Often overlooked now, this legislation requires applicants to check the box for either “yes” or “not at this time” under the organ donor registry section of the application. If an applicant forgets, which is often the case, a clerk will remind them of the need to complete that section of their application.
“Giving the gift of life is probably the most humane act anyone could perform,” said Senator Breslin. “Lauren’s Law will help bolster the number of organ donors, and fewer people will die as a result of being put on an extensive waiting list. This effort comes from the work of a brave 10-year old who recently received a heart transplant. I applaud my colleagues in the Senate for voting unanimously for this life-saving legislation.”
The new bill is named after 10 year-old Lauren Shields from Nyack who successfully received a new heart from an organ donor. Lauren was placed on an organ transplant waiting list when her heart began to fail at 7 years old. Doctors put her on cardiac and respiratory life support, until she was able to receive a new heart.

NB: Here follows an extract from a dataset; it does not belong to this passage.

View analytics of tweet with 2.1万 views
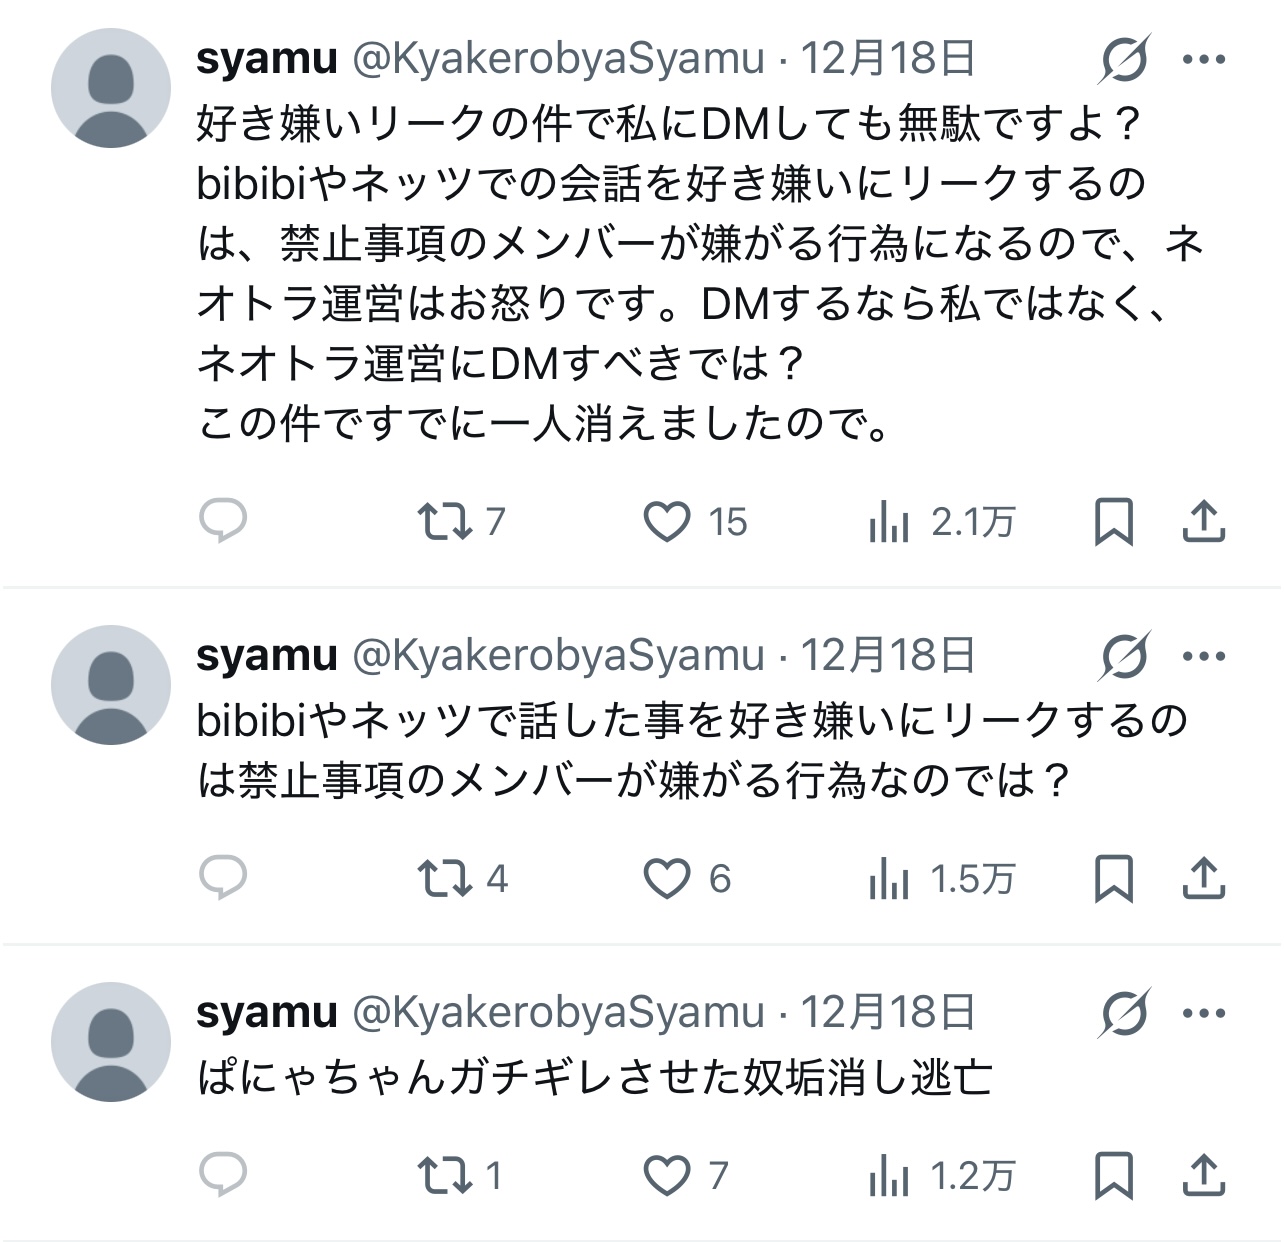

According to the New York State Organ Donor Network, New York State currently has the lowest Donor Designation Rate (DDR) in the United States. In total, only 11 percent of eligible donors are currently enrolled in The New York State Organ and Tissue Registry.
This number starkly contrasts to the national average of 43 percent. In some states, such as Utah and Iowa, the DDR ranges between 65-70 percent. Lauren’s Law will create a new model for organ and tissue donation that is aimed at significantly increasing that percentage while taking into consideration all of a person’s individual rights to decline enrollment into the program.